Work request. When you reach the line containing "Task: Stop the" in the records below, start copying exactly, and stop once you have copied the line containing "Image resolution: width=931".

Data.
····················

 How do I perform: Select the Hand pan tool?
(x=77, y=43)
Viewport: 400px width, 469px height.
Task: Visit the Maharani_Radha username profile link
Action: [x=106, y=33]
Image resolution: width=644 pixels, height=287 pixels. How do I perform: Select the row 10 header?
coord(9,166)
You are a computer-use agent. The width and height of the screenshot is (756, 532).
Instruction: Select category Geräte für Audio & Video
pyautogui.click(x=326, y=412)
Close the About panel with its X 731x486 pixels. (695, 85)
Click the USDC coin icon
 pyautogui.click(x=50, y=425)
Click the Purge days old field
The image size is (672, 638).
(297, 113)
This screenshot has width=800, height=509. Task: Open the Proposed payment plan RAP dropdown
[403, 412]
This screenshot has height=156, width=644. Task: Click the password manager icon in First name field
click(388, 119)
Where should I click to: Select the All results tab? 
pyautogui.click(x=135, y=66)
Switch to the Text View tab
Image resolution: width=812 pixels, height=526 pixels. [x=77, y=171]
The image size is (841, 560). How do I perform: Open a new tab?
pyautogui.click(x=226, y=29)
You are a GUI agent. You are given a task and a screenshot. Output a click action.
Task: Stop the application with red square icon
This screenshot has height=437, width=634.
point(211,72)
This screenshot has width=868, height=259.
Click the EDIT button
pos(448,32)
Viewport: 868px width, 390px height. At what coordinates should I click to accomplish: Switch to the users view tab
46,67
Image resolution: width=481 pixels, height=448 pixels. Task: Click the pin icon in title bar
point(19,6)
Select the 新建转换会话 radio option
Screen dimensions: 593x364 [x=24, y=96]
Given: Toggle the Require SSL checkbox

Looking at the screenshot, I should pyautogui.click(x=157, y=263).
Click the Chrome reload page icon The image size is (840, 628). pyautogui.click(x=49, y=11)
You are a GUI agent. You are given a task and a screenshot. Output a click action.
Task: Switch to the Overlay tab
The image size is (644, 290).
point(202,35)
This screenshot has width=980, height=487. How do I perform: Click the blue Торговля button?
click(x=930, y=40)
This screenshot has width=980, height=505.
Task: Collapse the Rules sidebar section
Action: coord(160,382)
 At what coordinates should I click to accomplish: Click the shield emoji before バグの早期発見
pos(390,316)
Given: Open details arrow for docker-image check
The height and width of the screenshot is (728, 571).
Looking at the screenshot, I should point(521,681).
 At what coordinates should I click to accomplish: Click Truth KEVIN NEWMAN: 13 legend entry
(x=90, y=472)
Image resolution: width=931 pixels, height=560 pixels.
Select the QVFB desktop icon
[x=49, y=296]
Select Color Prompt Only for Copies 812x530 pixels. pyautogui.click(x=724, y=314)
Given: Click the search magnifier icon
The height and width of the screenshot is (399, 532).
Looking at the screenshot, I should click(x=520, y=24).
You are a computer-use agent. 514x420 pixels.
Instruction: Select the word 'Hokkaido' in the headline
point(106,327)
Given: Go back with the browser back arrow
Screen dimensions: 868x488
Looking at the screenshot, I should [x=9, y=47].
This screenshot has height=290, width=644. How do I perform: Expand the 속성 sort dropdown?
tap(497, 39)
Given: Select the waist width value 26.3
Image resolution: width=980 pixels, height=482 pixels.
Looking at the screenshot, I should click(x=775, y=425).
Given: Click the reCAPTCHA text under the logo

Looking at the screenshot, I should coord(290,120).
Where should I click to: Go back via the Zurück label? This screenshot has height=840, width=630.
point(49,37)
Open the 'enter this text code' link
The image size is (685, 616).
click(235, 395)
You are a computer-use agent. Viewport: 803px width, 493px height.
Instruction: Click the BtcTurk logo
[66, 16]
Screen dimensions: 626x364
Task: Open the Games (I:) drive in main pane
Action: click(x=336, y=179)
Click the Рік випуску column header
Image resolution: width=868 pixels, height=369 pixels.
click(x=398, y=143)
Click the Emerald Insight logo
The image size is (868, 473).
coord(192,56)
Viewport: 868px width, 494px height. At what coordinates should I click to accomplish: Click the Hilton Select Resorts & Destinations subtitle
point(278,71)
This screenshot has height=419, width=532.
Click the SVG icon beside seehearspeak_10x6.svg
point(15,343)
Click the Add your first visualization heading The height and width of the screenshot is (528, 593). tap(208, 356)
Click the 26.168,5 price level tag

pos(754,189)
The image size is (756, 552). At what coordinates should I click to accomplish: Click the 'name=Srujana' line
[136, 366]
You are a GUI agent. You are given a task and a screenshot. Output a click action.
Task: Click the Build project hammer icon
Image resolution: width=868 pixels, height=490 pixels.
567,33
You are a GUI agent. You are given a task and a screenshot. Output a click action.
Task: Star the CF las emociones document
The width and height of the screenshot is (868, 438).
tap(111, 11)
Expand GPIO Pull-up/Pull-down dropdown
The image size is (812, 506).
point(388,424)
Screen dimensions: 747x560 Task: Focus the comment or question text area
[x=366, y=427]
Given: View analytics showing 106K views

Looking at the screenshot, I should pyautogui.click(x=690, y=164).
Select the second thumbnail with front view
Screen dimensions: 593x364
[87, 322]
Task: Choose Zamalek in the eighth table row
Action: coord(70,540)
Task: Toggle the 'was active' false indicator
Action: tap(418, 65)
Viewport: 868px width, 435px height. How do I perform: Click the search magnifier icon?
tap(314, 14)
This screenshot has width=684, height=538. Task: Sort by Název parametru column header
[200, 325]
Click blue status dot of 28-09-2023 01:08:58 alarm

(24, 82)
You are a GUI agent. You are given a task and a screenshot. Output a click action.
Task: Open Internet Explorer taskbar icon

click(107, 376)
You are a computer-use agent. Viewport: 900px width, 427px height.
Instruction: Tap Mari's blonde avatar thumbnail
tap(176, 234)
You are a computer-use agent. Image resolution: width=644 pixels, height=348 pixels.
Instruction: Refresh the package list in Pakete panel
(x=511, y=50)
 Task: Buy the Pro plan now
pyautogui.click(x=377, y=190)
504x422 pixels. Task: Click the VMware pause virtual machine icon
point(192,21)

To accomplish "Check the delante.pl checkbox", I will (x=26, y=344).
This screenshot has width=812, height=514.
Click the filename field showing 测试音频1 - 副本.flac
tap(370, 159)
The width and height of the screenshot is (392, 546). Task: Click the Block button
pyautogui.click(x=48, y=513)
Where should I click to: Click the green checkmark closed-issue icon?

····················

Solution.
Task: Stop the application with red square icon
This screenshot has height=437, width=634.
point(211,72)
This screenshot has width=868, height=259.
Click the EDIT button
pos(448,32)
Viewport: 868px width, 390px height. At what coordinates should I click to accomplish: Switch to the users view tab
46,67
Image resolution: width=481 pixels, height=448 pixels. Task: Click the pin icon in title bar
point(19,6)
Select the 新建转换会话 radio option
Screen dimensions: 593x364 [x=24, y=96]
Given: Toggle the Require SSL checkbox

Looking at the screenshot, I should pyautogui.click(x=157, y=263).
Click the Chrome reload page icon The image size is (840, 628). pyautogui.click(x=49, y=11)
You are a GUI agent. You are given a task and a screenshot. Output a click action.
Task: Switch to the Overlay tab
The image size is (644, 290).
point(202,35)
This screenshot has width=980, height=487. How do I perform: Click the blue Торговля button?
click(x=930, y=40)
This screenshot has width=980, height=505.
Task: Collapse the Rules sidebar section
Action: coord(160,382)
 At what coordinates should I click to accomplish: Click the shield emoji before バグの早期発見
pos(390,316)
Given: Open details arrow for docker-image check
The height and width of the screenshot is (728, 571).
Looking at the screenshot, I should point(521,681).
 At what coordinates should I click to accomplish: Click Truth KEVIN NEWMAN: 13 legend entry
(x=90, y=472)
Image resolution: width=931 pixels, height=560 pixels.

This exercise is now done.